GIVEN INFORMATION:
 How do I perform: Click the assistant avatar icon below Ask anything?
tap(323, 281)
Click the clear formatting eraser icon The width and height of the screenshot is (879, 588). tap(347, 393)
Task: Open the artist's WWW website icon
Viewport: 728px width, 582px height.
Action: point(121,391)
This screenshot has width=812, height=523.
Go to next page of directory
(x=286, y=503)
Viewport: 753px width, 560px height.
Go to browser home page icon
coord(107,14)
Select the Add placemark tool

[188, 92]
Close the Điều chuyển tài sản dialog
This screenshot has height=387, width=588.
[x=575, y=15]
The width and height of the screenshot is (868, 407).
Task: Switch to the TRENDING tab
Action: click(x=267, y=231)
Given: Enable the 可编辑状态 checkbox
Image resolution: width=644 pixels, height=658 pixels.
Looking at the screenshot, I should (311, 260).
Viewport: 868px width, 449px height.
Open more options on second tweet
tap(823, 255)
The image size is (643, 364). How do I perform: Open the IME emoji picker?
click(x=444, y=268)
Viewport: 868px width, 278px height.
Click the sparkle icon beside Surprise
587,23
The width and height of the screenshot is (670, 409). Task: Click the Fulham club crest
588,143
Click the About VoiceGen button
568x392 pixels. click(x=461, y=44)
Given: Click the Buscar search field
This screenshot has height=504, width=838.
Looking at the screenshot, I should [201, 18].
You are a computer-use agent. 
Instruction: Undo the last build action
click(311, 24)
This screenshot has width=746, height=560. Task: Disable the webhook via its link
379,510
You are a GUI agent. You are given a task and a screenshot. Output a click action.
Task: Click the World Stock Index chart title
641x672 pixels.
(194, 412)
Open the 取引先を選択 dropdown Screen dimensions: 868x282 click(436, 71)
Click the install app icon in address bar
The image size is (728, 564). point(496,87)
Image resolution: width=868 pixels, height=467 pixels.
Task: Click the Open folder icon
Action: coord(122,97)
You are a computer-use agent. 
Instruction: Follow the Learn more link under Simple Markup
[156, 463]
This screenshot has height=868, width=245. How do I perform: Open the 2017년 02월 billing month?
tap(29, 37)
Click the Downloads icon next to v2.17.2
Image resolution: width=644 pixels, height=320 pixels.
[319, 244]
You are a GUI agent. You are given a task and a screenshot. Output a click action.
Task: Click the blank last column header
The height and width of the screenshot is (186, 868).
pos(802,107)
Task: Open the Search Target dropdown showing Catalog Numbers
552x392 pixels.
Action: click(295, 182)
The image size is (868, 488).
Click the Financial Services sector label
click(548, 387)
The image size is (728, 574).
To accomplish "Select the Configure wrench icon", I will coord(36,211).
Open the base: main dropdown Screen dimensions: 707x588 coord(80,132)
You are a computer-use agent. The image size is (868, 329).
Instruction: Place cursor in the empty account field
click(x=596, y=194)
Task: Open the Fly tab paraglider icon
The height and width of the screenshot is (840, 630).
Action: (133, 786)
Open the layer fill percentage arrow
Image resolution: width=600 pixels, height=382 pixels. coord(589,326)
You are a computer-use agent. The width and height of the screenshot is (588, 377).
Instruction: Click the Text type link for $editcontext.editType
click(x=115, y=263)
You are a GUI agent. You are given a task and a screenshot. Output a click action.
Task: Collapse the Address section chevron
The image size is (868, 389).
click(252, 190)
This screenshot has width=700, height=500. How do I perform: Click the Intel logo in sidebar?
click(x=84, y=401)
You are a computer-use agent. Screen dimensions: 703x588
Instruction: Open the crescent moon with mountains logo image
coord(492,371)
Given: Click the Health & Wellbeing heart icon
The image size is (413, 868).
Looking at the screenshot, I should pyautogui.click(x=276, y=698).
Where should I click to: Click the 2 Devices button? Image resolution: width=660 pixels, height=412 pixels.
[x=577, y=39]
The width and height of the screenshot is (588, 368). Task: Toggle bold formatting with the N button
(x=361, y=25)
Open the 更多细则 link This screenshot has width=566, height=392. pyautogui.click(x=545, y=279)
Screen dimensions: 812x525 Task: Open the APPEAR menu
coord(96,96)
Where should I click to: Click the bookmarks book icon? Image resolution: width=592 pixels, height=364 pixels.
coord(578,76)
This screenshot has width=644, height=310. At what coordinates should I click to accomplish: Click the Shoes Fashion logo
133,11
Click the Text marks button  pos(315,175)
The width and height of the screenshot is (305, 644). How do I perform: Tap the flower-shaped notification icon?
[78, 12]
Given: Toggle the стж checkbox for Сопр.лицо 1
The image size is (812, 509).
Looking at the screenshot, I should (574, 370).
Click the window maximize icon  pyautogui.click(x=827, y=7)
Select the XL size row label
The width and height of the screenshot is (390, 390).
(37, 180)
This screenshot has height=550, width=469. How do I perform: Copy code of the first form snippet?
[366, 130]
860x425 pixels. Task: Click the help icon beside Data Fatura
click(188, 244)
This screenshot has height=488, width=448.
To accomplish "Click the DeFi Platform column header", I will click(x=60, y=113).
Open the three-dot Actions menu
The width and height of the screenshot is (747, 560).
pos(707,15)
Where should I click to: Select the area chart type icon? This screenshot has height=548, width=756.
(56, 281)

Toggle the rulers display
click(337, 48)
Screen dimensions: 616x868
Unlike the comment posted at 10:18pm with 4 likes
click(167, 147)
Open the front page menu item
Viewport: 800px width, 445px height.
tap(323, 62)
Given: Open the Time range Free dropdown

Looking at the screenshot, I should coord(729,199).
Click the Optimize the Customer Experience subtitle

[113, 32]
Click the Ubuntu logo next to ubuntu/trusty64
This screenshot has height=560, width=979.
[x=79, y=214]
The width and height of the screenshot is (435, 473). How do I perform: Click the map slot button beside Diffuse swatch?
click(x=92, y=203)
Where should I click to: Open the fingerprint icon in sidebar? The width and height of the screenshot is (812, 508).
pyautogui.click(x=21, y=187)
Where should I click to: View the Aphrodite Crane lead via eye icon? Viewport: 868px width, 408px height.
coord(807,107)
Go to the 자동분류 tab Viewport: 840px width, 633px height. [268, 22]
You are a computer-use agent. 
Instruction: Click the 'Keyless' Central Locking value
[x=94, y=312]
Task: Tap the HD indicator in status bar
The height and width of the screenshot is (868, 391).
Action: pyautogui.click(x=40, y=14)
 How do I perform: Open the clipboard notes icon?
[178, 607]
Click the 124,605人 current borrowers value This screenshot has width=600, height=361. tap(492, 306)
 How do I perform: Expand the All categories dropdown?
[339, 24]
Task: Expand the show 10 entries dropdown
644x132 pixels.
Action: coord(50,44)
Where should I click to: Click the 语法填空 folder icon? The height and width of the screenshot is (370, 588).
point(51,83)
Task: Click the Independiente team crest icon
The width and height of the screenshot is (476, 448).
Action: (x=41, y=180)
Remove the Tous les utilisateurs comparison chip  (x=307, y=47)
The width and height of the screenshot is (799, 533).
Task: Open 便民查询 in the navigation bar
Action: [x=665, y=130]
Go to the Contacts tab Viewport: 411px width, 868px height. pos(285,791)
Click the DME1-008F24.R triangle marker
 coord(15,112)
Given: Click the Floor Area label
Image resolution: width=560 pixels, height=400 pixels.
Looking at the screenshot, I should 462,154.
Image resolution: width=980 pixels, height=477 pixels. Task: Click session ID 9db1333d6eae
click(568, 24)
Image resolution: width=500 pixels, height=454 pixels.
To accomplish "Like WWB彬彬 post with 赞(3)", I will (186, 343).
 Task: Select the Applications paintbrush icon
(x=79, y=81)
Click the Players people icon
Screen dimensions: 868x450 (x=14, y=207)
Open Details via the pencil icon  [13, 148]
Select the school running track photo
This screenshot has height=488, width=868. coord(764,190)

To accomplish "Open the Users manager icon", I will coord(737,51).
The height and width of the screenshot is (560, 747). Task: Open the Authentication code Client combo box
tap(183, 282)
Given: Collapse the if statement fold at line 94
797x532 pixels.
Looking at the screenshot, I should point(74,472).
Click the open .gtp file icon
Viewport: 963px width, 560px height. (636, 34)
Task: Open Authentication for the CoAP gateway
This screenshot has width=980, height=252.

WHAT THE TASK REQUIRES:
Your answer must be the line containing "Click the open .gtp file icon" and each line after it in the listing above, copied exactly.

OUTPUT BELOW:
Click the open .gtp file icon
Viewport: 963px width, 560px height. (636, 34)
Task: Open Authentication for the CoAP gateway
This screenshot has width=980, height=252.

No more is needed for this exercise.